▶ Task list
A - List every phrase that appears in double quotation marks in the passage below on the cause of the Big Bang.
B - In the passage below on the cause of the Big Bang, repeat the stretch from "Any answer to" through "cause and effect." word for word.

▶ Selected excerpt
— BEGIN —

Any answer to this problem must begin with a key realization: both time and space are contained within the universe and came into existence only AFTER the Big Bang occurred. The cause of the universe must not include them, they are not available to us. It must come from outside our experience.

In this realm, the solution, whatever it is, will seem very strange to us, and it will almost certainly make no sense to our brains because here, it is possible to have an event with no cause. There is no time, there is no before in which the Big Bang could have occurred, there simply is no cause and effect.

We must somehow come up with a solution that exists outside time and space.


For many "God caused the big bang" is a perfectly reasonable response. This seems to help many cope with the unsatisfying prospect of an event without a cause.

The problem of course is that one is then immediately forced to ask, "From where did the creator come?"

If the answer is "he always existed" then we have a situation, from a causality standpoint, that is no more satisfying than a universe that springs forth from nothing. A creator that has always existed is an entity that somehow exists without a cause.

— END —

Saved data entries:
— BEGIN —

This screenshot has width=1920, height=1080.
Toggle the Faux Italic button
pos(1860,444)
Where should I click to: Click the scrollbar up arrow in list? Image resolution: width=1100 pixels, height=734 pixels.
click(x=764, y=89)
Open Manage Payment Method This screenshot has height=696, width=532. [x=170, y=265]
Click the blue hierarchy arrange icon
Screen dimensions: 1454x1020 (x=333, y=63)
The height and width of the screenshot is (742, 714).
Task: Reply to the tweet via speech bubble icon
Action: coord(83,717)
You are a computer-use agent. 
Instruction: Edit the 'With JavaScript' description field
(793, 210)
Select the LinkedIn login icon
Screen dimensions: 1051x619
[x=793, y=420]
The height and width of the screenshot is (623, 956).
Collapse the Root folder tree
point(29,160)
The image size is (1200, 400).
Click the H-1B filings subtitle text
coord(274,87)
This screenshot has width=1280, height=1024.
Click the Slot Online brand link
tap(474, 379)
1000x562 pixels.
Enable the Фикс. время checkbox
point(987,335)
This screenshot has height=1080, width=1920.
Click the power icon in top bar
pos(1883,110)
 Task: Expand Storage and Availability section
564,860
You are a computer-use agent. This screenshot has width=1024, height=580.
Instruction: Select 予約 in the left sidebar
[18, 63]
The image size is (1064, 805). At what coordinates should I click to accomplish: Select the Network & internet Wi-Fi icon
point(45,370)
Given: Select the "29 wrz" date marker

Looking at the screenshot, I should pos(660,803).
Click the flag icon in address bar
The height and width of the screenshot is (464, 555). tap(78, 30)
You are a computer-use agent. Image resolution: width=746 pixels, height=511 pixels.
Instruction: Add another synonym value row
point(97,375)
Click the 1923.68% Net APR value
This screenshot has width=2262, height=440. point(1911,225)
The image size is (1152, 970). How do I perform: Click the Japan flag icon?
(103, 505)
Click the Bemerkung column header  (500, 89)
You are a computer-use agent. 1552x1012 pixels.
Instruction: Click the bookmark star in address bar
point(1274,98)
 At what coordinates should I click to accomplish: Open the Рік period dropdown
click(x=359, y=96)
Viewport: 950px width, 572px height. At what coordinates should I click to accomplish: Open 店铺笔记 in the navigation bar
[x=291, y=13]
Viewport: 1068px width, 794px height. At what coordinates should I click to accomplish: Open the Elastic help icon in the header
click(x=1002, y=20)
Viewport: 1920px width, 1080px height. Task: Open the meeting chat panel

— END —

▶ Written responses
A -
"God caused the big bang"
"From where did the creator come?"
"he always existed"

B -
Any answer to this problem must begin with a key realization: both time and space are contained within the universe and came into existence only AFTER the Big Bang occurred. The cause of the universe must not include them, they are not available to us. It must come from outside our experience.

In this realm, the solution, whatever it is, will seem very strange to us, and it will almost certainly make no sense to our brains because here, it is possible to have an event with no cause. There is no time, there is no before in which the Big Bang could have occurred, there simply is no cause and effect.